I've been really emotionally down this week, and just trying to push through. Lots of crying, which I haven't done regularly since winter.
The sale of the house has me and W communicating more than we have in the past 9 months via text. I stopped getting anxious when I see something from her, which I suppose is good. I know it's all logistics, and I don't panic wondering how to respond or over analyzing things. Just simple responses back and forth.
She has been communicative (much more so than the realtor who I'm still beyond frustrated with). I wonder if that is what has my dreams starting. I'm not one to remember their dreams, but I've had a few recently where W is in them and is either apologetic, or I feel my heart forgiving her, and opening up to the idea of Recon. WTF. That's not what is going on in real life. What is my subconscious trying to tell me?
So then I find my waking hours thinking about her, and everything just makes me cry. I realized today I couldn't remember the last time she was laughing really hard with me. How long had she been depressed and I didn't fully see it? I didn't acknowledge it? Was it years?

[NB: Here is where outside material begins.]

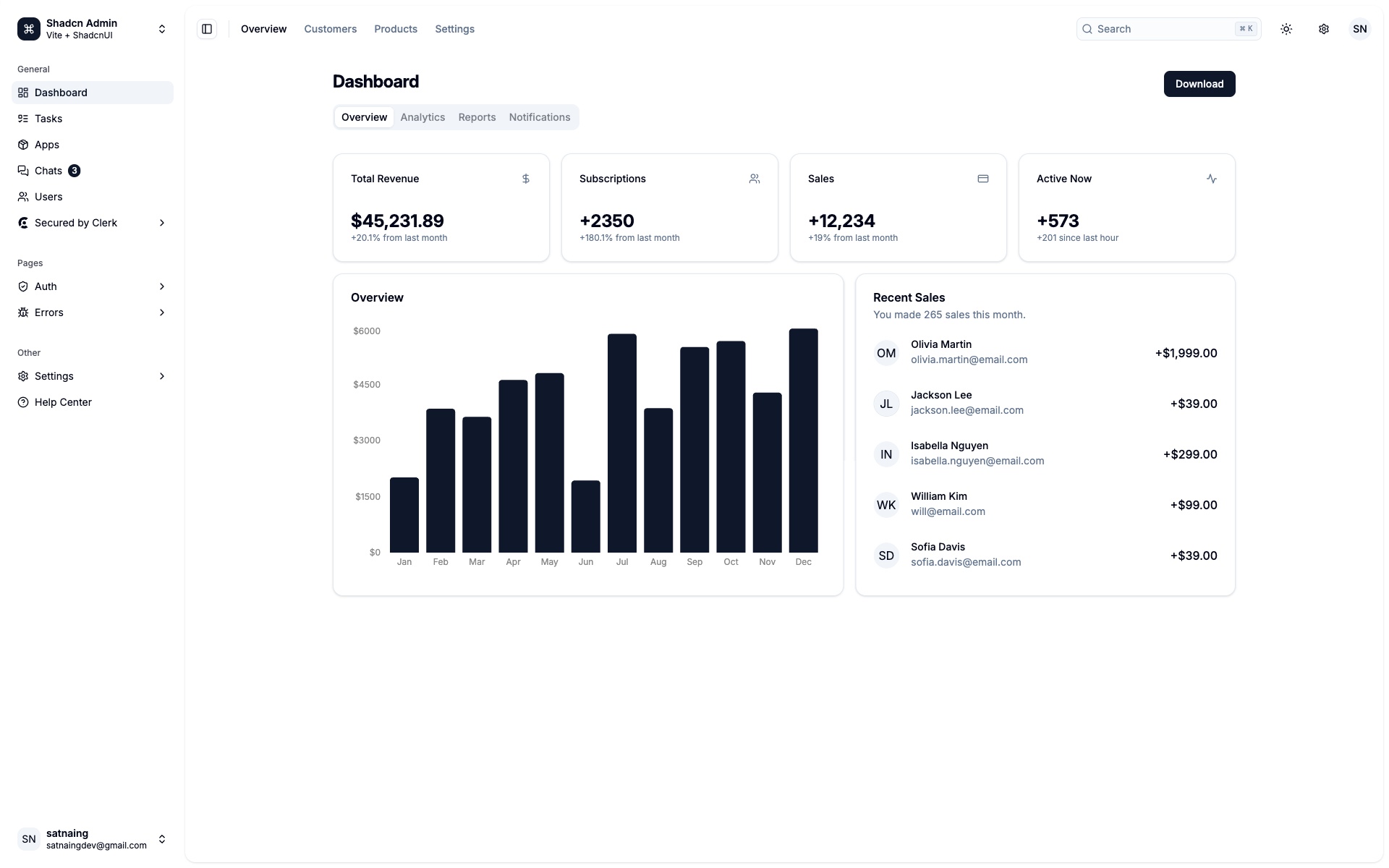Image resolution: width=1389 pixels, height=868 pixels.
Task: Click the settings gear icon in top bar
Action: [1324, 29]

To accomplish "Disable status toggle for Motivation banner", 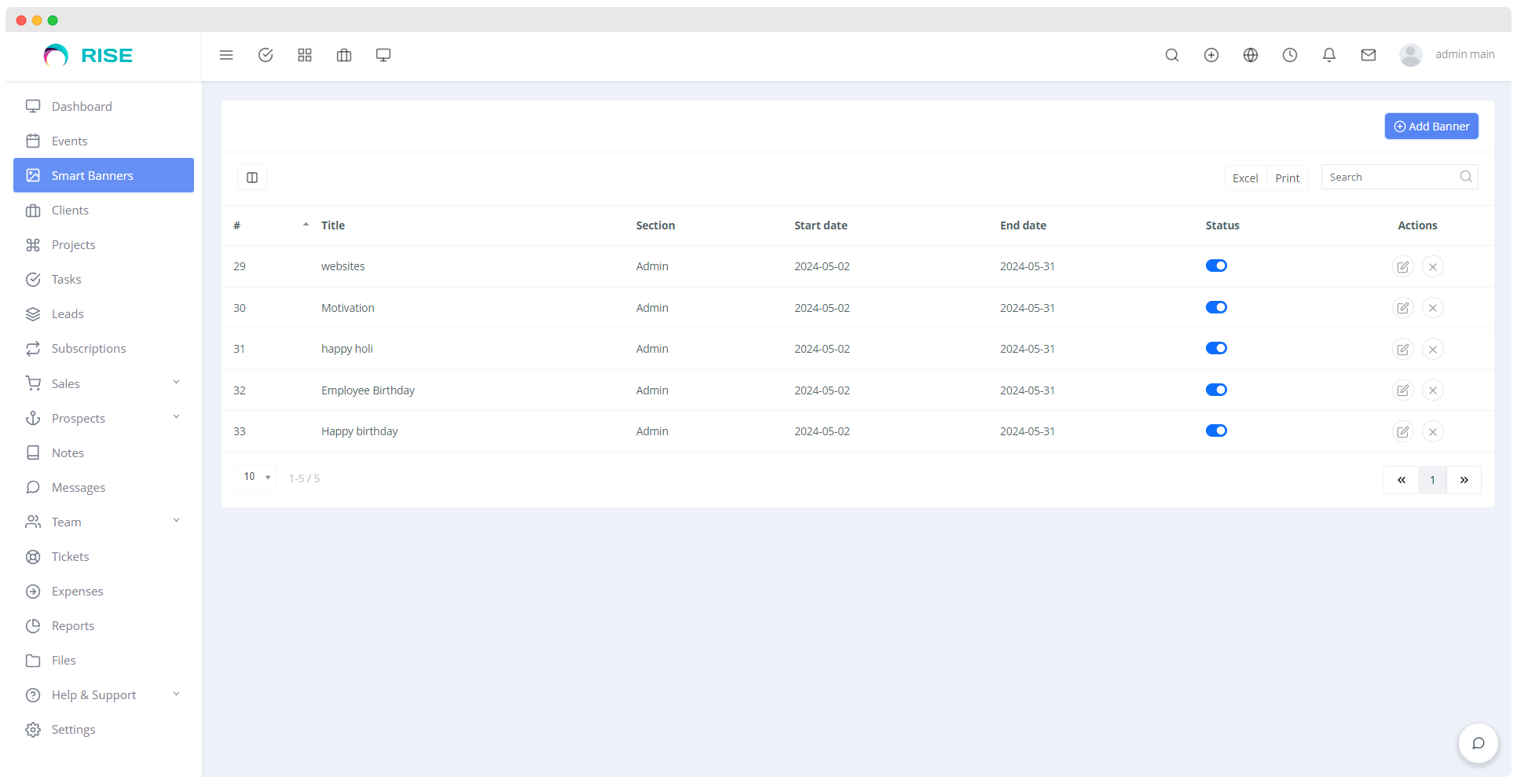I will [x=1215, y=307].
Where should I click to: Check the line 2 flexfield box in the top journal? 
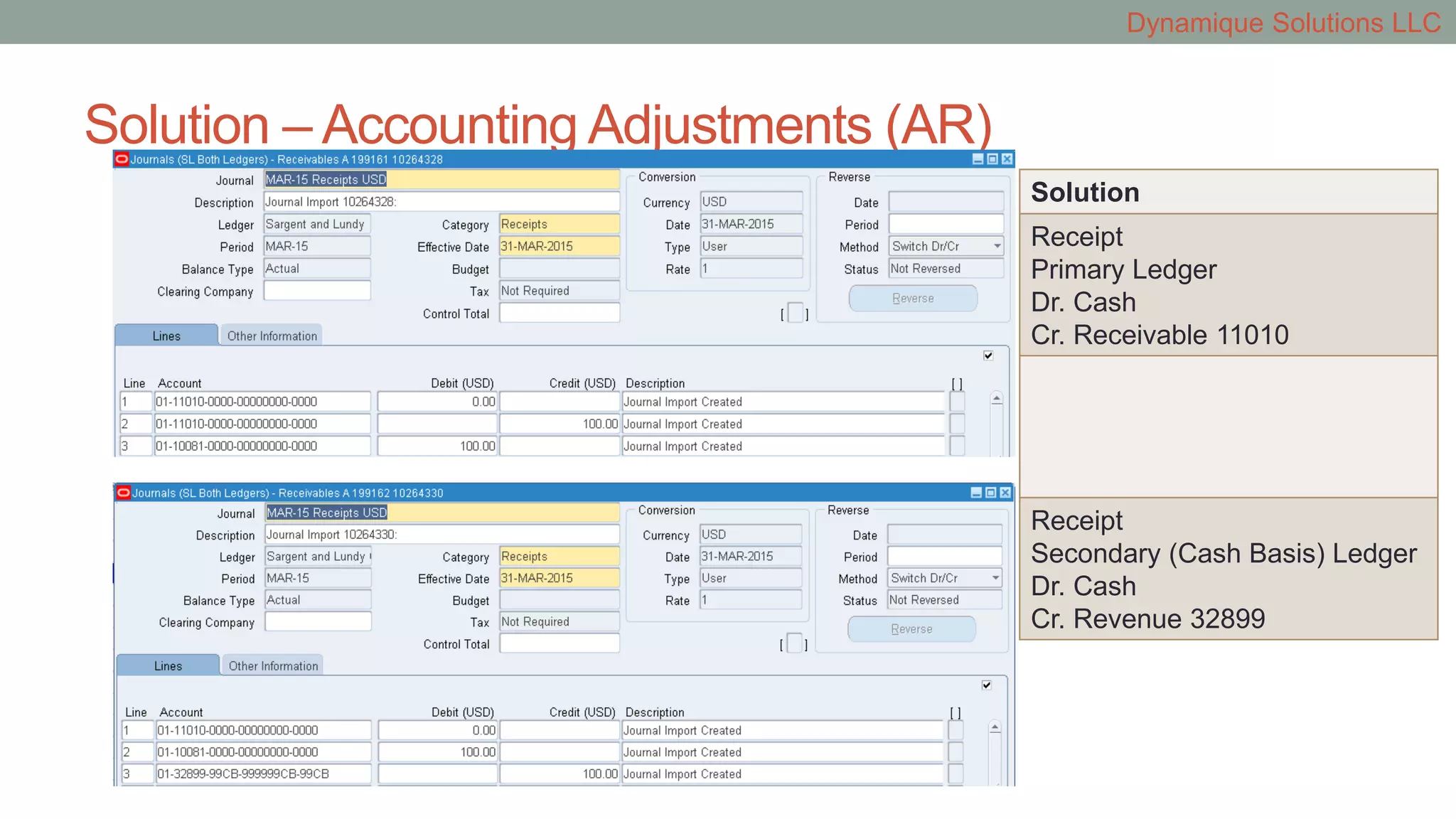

I sense that a lot of processing and grieving is happening below the surface right now with the house sale and pending D. It's all in the works to approaching those final steps though I think I have a few months to go still before it's truly final. And I'm no longer afraid of my future, which is unknown. That's exciting and great. But I do mourn the loss of my person. I'm missing her a lot these days.
I'm also realizing just how incredibly lonely I am. I feel like I don't have anyone to talk about these feelings with and some nights it's just too much. I spend 3 or 4 nights a week going to the lake and knitting which is really great. I'm out and can people watch, watch the sun set, and I love my knitting. Sometimes I have nice little conversations with strangers which boosts my mood. But I'm also drinking more than I should, and while it hasn't reached unhealthy or unsafe levels, it's definitely a crutch right now. Most nights I'm having a couple cocktails to just calm down and feel like I can breath.
I go back and forth between understanding why she had to go and being incredulous that she left.